Wednesday, December 3, 2008

SANG AMANAH (81)

(81)

Beberapa saat kemudian Ningsih kembali bertanya.

‘Berapa orang anakmu Win?’

‘Empat. Empat orang. Tiga laki-laki satu perempuan,’ jawab Winarni.

‘Sudah besar-besar? Sudah umur berapa?’ tanya Ningsih.

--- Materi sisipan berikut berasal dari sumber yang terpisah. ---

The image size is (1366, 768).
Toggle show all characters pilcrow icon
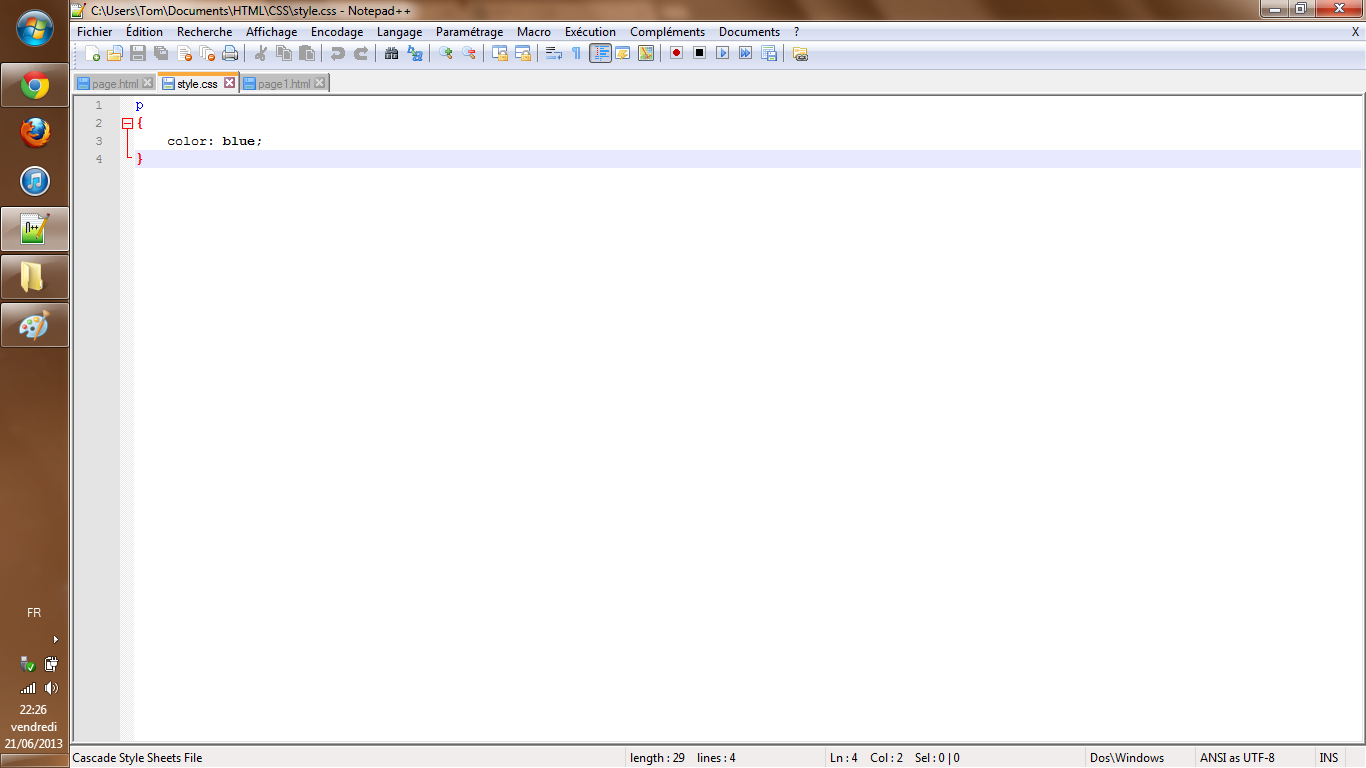[x=576, y=53]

‘Yang paling besar sudah hampir tujuh belas tahun. Laki-laki. Adiknya satu-satunya wanita sudah empat belas tahun, lalu laki-laki dua orang masing-masing sebelas dan delapan tahun. Kalau anakmu berapa orang Ning?’ tanya Winarni.

‘Hanya satu orang. Laki-laki. Sudah enam belas tahun. Sekarang kelas dua SMU. Kayaknya anak kita hampir seumur,’ jawab Ningsih.

‘Anakmu yang paling besar sekolah dimana? Kelas berapa?’ tanya Ningsih lagi.

Winarni menggigit bibirnya dan menarik nafas dalam-dalam.

‘Anak saya yang paling besar tidak bersekolah. Dulu dia dikeluarkan dari sekolah dan sekarang dia bekerja, Ning. Dia bekerja di pompa bensin. Adiknya yang perempuan kelas dua SMP. Terus yang laki-laki berikutnya kelas lima dan kelas dua SD,’ jawab Winarni, tegar.

Ningsih kembali terdiam mendengar cerita itu. Anaknya dikeluarkan dari sekolah? Karena….. tidak sanggup membayar uang sekolah? Air mata Ningsih kembali menetes tanpa disadarinya.

‘Sampai kelas berapa anakmu yang paling tua itu bersekolah?’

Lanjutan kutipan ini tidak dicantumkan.